### Exercise prompt
Please repeat word for word the part of the Atlantic Africa passage starting at "After emphasizing the" and ending at "its only facet.".

** begin Selection **

Concerning maritime effectiveness through Atlantic synergies, HM the King highlighted that geopolitical dynamics in Africa must not suffer from the inertia of geography, nor from the burdens of the past, recalling that Africa’s Atlantic seaboard has long been a particularly neglected space, notwithstanding its infinite potential in terms of opening up the continent, and promoting trade as well as Africa’s positioning on the global scene.
“With that in mind, I launched the Atlantic African States Initiative, which aims to turn this coastline into a platform for strategic dialogue, collective security, mobility and economic integration, using a new form of governance that is collegial, rallying and pragmatic,” the Sovereign pointed out, affirming that the Royal Vision of an Atlantic Africa that makes the most of this ocean involves not just the coastal countries, but also the sister countries of the Sahel, which should be offered a structured, reliable maritime outlet.
“It is also in the same spirit of solidarity and shared prosperity that I initiated the African Atlantic Gas Pipeline project as an energy interconnection corridor and a lever for new geo-economic opportunities in West Africa,” HM the King added.
After emphasizing the richness and vulnerability of African seas and oceans, the Sovereign noted that the environment is a key element of ocean governance, but it is not its only facet.
“The ocean is also about our food sovereignty, our climate resilience, our energy security and our territorial cohesion,” HM the King stressed, underscoring that “it is about who we are, what we consume, what we exploit and, consequently, what we shall hand down to others.”
The ocean is, and will remain “a link, a shared space which we must protect and turn into an area that promotes peace, stability and development,” the Sovereign emphasized, underlining that Africa – a continent never stronger than when it speaks with one voice – is at the heart of this ambitious project.
With its 3,500 kilometers of coastline, and some 1.2 million square kilometers of maritime space, Morocco resolutely commits to playing its part in this collective endeavor, HM the King concluded.

** end Selection **
** begin Data records **

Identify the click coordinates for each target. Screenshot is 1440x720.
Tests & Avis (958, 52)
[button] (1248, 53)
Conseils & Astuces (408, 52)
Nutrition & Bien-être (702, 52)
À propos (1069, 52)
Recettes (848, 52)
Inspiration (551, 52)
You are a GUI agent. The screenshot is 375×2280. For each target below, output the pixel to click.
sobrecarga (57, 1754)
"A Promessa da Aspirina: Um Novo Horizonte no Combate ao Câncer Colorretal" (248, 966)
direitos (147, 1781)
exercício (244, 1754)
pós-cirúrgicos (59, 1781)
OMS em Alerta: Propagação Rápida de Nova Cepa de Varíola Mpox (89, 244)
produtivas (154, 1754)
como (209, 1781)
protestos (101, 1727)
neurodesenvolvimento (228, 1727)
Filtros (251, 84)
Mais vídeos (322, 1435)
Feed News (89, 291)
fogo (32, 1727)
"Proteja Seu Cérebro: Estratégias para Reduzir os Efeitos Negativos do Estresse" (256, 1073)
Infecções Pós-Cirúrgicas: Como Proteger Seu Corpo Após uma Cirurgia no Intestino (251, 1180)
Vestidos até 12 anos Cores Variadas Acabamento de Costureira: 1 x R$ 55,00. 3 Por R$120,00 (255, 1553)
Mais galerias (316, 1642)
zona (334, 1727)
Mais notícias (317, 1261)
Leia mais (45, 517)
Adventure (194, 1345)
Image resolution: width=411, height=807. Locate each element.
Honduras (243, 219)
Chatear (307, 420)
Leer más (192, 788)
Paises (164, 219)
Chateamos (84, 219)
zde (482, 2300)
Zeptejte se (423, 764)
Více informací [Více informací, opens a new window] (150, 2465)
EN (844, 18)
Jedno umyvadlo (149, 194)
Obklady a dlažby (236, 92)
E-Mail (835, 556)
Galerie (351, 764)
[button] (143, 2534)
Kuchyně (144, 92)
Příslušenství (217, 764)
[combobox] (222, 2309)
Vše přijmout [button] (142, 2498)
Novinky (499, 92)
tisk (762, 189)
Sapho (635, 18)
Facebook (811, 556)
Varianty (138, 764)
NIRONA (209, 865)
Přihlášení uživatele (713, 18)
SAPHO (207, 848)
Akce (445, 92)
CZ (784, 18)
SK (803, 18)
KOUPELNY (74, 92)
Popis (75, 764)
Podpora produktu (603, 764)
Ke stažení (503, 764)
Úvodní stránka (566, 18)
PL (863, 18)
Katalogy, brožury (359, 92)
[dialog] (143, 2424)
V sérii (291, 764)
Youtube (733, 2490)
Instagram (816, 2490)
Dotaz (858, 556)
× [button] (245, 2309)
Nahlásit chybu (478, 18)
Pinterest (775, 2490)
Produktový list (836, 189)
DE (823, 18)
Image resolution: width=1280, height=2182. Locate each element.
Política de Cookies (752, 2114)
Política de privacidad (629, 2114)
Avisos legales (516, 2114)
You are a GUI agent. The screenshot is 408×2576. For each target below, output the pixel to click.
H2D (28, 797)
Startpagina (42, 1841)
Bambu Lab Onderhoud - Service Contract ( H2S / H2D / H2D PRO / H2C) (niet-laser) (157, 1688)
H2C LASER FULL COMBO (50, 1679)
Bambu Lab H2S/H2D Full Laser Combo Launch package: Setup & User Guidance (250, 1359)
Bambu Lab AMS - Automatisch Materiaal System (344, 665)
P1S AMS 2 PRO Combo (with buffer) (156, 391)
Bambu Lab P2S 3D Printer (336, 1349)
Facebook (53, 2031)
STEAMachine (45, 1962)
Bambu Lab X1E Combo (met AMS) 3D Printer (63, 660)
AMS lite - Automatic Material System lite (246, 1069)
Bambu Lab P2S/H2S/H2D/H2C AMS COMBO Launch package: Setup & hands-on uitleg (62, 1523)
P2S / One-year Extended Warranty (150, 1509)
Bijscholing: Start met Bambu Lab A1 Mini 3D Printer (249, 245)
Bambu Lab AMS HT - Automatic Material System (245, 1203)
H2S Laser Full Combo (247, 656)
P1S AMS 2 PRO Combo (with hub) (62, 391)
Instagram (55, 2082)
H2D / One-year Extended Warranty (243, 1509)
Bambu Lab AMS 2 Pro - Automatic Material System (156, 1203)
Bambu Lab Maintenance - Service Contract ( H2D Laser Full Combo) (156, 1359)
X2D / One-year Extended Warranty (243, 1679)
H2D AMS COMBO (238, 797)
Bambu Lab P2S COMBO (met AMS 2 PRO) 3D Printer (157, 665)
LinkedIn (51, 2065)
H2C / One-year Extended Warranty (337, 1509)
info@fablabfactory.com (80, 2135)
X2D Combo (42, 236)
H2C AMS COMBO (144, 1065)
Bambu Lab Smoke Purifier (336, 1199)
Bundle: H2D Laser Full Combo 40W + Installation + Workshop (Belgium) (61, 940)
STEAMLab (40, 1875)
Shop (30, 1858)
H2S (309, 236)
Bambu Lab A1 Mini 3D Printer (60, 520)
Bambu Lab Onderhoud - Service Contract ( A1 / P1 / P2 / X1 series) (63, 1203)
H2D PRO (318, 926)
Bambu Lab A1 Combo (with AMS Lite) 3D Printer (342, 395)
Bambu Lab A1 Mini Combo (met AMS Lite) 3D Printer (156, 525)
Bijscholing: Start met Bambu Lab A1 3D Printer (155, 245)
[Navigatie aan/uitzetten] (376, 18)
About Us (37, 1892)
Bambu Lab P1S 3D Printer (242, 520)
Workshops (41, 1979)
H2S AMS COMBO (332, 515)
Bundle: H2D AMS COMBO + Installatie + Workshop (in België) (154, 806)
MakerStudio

** end Data records **

### Full solution
After emphasizing the richness and vulnerability of African seas and oceans, the Sovereign noted that the environment is a key element of ocean governance, but it is not its only facet.